If possible, run your Raspberry Pi off of some kind of uninterruptible power supply (UPS). Your Pi is a full-blown UNIX system of the Linux variety, and it trades off performance for a certain possibility of losing data (and possibly suffering filesystem corruption) in the event of a crash. SD cards are pretty amazing but when we run an operating system on them we are really asking them to do a lot for us. If an SD card is writing when power is lost, the entire card can be corrupted and require reformatting with the SD card association formatter.
Run your Raspberry Pi on a fairly recent version of the operating system. The heartbleed bug for OpenSSL was serious, for instance. Also later versions of Raspbian are known to suffer fewer SD card corruption problems due to firmware and software improvements. Under Raspbian you can upgrade your installed packages, system kernel, boot files and such with
sudo apt-get update sudo apt-get upgrade sudo rpi-update sudo reboot
This usually works pretty well, but it is possible that it will slag your Raspberry Pi, i.e. render your SD card unbootable. That's the main risk, so if you have anything important on your Pi that you're developing or whatever, you really ought to be regularly backing up your work off-device, syncing to an off-device source code control system such as github.com or code.google.com, or whatever.
Soon piaware will be a normal apt-style package and it will be much easier to update. For now you need to visit FlightAware and download the latest version of the Debian package and install it according to instructions there.
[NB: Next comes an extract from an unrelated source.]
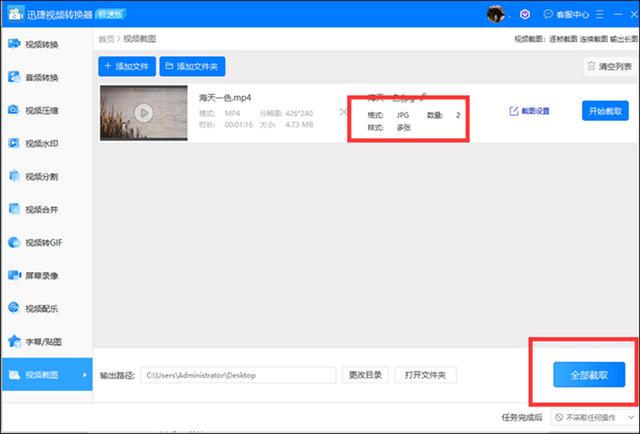The height and width of the screenshot is (434, 640).
Task: Open the 屏幕录像 screen recorder
Action: (45, 275)
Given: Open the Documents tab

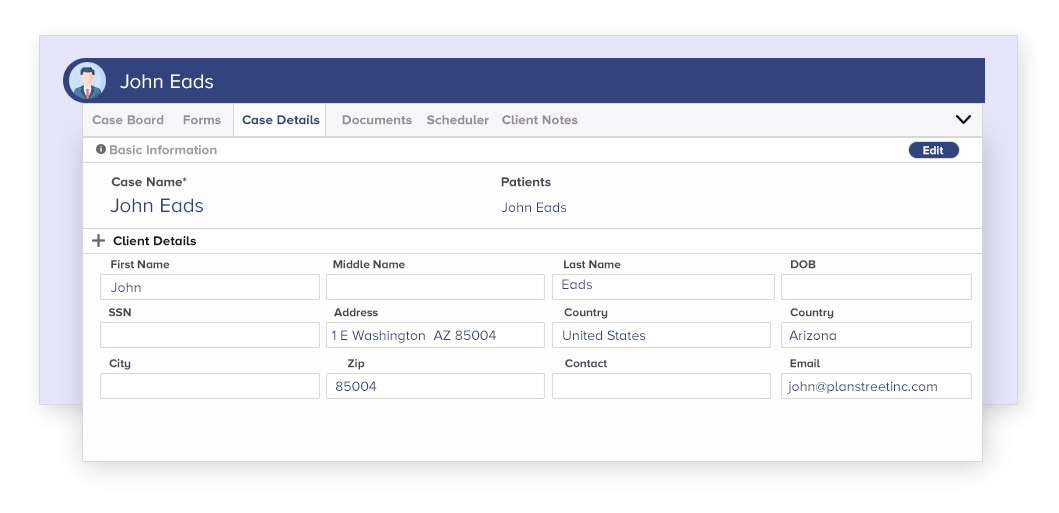Looking at the screenshot, I should point(377,120).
There is a lot of variation in quality from one SD card vendor to another. "No name" SD cards can be of inferior quality and cause frustrating crashes and hangs that can be difficult to debug. We stick with major vendors such as Sandisk, Toshiba, and Sony. Lately we've been going 100% with Sandisk.
While the 700 MHz ARM processor is far slower than the processor you might find in a desktop computer, the speed of the SD card makes a big difference in the performance of the machine, especially interactive performance.
The tradeoff, of course, is that the price of the card goes up with the performance. Nonetheless if you are using the box interactively, like developing software, cutting releases, anything like that, you will notice a big difference if you use something like the Sandisk Extreme Pro card.
By default Raspbian only uses about 3 gigabytes of your SD card, no matter how large the card is. If you run 'sudo raspi-config' and choose option 1, you can expand the filesystem to fill the card. There are other approaches where you can have multiple operating systems on a card and stuff like that, but if you're not doing that, it's probably best to expand the filesystem to fill the card.
We're not 100% sure about this but we figure that with more blocks on the free list writes will be distributed more evenly across the blocks of card, causing it to wear more evenly and hopefully being more reliable.
Every few minutes PiAware forwards some very basic health information about your Pi to FlightAware. This is stuff like CPU temperature, SD card percentage of storage in use, version of PiAware currently running, and so forth. No more than once a week you should get an anomaly report email covering in one message all your PiAware hosts (which is probably one, but some people have many) and explaining things that are going on and stuff you can do to fix it.